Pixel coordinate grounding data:
====

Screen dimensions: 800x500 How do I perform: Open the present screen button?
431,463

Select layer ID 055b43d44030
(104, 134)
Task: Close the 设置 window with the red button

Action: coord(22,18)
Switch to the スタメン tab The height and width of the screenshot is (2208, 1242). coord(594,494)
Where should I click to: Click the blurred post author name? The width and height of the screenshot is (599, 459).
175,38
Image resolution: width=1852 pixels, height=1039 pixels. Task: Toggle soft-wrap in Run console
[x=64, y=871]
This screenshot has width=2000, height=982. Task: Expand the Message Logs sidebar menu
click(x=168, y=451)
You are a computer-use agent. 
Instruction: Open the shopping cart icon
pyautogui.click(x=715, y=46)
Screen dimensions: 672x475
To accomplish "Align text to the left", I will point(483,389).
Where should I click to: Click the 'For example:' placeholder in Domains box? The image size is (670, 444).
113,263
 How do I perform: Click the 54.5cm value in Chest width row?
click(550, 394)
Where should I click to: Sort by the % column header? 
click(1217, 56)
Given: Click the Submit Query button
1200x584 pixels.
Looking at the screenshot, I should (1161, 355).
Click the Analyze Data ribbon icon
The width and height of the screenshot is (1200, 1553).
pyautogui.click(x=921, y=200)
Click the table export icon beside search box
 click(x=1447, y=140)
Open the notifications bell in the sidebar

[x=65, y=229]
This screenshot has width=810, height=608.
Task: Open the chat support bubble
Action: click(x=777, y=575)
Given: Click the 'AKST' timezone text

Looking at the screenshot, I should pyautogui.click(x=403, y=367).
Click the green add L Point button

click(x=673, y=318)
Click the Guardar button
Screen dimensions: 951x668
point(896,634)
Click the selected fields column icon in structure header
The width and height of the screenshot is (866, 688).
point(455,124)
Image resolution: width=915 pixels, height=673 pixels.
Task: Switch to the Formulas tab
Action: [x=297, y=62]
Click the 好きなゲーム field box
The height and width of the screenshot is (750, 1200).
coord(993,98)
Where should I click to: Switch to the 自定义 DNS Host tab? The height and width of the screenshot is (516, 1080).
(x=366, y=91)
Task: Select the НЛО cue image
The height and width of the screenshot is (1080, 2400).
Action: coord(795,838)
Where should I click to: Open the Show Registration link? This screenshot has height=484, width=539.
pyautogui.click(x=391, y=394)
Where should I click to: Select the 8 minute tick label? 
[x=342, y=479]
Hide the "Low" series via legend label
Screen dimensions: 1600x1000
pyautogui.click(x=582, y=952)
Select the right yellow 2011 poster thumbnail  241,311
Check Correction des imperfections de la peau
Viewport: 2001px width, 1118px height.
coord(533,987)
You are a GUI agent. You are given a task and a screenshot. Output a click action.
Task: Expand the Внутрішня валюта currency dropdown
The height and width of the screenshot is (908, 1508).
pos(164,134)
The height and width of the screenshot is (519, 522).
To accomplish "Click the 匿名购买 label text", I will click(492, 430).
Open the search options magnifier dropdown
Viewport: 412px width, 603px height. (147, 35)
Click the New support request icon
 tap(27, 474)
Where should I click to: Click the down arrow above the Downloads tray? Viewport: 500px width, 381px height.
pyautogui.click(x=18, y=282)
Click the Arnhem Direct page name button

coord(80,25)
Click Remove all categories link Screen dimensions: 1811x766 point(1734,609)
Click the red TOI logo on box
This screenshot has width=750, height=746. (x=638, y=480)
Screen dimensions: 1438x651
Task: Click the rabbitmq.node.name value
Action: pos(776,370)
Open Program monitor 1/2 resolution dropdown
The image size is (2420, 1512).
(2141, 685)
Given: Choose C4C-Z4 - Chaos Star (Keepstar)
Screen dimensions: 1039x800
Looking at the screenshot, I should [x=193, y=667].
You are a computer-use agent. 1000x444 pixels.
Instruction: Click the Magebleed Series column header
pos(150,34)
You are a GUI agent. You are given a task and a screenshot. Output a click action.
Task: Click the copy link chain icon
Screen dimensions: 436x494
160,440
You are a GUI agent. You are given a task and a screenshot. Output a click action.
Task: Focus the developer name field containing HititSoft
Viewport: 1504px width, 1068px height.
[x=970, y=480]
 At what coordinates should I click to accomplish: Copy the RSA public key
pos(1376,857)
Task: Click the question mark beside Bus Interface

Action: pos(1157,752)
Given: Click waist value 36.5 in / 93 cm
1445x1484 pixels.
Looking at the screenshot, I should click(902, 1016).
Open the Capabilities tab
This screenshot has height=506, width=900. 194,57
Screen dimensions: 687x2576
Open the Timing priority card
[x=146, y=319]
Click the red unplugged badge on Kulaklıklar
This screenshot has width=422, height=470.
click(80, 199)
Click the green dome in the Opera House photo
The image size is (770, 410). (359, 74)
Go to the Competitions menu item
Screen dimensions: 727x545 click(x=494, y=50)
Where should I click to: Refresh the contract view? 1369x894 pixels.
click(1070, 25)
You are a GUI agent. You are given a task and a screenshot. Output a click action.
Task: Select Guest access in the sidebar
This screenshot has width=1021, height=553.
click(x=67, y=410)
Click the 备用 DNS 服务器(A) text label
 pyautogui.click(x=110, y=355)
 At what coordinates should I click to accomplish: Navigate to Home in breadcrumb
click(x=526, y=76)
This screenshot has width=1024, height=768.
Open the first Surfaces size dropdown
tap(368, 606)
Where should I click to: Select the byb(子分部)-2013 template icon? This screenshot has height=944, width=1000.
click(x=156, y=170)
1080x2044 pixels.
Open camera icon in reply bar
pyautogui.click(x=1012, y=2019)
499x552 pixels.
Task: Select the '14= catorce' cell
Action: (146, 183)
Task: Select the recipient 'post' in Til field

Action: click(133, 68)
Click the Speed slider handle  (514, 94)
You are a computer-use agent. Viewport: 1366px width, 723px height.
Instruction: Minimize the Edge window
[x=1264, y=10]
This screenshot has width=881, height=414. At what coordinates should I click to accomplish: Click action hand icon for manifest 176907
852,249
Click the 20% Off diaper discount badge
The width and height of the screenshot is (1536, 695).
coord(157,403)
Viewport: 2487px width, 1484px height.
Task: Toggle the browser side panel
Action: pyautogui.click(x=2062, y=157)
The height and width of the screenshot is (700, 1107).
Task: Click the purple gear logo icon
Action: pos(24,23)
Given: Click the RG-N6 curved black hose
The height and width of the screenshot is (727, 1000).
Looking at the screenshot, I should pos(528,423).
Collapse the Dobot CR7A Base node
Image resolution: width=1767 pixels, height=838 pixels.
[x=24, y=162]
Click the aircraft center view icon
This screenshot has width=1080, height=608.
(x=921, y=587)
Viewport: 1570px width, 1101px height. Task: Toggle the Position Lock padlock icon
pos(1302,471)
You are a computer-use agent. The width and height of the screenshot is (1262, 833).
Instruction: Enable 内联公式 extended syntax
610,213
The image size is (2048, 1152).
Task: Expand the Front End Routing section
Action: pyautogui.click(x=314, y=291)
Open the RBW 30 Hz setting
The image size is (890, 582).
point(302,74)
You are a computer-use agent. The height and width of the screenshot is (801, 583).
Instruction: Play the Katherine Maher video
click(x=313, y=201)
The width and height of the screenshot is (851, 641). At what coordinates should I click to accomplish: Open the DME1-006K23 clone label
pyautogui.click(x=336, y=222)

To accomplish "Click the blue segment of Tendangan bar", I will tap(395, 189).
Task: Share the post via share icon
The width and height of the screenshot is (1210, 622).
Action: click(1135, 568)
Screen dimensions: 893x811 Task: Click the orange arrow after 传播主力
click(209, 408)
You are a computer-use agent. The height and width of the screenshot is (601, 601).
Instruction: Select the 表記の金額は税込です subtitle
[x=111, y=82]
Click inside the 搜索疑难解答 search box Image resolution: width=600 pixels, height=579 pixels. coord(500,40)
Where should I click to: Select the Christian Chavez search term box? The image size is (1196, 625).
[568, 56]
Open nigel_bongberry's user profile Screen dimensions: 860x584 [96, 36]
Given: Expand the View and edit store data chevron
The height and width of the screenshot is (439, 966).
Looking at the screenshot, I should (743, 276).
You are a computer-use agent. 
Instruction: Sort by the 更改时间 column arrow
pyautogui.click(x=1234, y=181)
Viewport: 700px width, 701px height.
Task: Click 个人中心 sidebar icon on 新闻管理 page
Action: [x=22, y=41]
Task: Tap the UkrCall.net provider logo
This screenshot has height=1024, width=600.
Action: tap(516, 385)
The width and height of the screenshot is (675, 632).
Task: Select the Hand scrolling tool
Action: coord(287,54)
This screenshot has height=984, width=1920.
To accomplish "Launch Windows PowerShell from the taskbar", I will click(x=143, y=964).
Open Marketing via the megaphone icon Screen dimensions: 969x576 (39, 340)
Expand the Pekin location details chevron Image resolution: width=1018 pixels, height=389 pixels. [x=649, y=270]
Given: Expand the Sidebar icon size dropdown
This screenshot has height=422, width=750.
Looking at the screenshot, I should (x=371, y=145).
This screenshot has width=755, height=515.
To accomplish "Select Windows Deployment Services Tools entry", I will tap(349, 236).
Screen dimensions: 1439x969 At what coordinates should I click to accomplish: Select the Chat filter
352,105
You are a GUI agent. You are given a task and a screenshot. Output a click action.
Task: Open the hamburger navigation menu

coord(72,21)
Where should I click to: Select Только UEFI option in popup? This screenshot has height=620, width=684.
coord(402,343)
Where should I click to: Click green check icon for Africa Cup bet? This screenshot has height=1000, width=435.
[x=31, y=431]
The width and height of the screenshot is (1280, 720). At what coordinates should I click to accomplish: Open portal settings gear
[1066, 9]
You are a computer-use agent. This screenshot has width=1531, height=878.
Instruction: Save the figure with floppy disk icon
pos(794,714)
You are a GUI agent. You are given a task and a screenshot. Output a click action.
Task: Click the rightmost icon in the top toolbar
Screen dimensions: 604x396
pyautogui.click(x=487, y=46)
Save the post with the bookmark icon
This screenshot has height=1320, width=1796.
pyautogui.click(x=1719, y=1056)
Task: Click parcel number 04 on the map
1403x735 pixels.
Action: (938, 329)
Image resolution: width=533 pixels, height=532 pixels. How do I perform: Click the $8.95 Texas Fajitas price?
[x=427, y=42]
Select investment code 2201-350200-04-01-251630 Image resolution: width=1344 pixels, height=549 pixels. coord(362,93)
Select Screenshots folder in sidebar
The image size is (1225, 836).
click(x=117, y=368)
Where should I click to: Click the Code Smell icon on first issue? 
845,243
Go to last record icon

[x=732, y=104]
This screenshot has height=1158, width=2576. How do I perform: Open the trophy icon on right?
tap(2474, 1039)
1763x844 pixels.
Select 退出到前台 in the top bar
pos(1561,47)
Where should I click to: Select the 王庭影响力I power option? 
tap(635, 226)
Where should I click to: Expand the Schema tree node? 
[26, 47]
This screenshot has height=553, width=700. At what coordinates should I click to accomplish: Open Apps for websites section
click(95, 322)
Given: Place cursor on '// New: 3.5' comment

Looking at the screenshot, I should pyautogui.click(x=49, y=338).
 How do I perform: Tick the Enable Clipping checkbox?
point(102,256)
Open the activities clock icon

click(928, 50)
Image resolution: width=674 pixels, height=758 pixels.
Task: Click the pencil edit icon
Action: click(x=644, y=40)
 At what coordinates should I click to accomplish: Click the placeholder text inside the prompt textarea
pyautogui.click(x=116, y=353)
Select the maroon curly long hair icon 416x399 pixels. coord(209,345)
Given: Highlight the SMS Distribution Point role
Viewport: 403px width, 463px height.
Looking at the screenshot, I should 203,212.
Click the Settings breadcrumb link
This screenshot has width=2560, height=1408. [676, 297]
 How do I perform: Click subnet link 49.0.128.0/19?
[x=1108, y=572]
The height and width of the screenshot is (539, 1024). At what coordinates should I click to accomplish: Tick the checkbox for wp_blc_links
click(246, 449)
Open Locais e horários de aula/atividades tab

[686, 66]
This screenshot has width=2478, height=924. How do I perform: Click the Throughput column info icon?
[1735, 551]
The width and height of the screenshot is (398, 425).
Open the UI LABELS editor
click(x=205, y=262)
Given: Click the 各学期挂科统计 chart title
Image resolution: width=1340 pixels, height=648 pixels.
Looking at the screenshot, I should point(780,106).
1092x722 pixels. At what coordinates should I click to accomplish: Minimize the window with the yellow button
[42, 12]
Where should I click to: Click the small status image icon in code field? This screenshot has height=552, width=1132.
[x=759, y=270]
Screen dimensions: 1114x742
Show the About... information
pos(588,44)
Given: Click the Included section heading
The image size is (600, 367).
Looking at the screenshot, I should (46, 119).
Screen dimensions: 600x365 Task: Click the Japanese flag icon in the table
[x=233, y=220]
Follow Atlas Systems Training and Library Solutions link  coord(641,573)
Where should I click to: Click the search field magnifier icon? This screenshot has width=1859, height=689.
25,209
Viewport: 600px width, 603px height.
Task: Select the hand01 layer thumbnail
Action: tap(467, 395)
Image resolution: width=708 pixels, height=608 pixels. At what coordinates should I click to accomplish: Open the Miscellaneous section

====

What is expected: Pull out all lines containing the word "chevron" from the entries above.

Exercise response:
Given: Expand the View and edit store data chevron
Expand the Pekin location details chevron Image resolution: width=1018 pixels, height=389 pixels. [x=649, y=270]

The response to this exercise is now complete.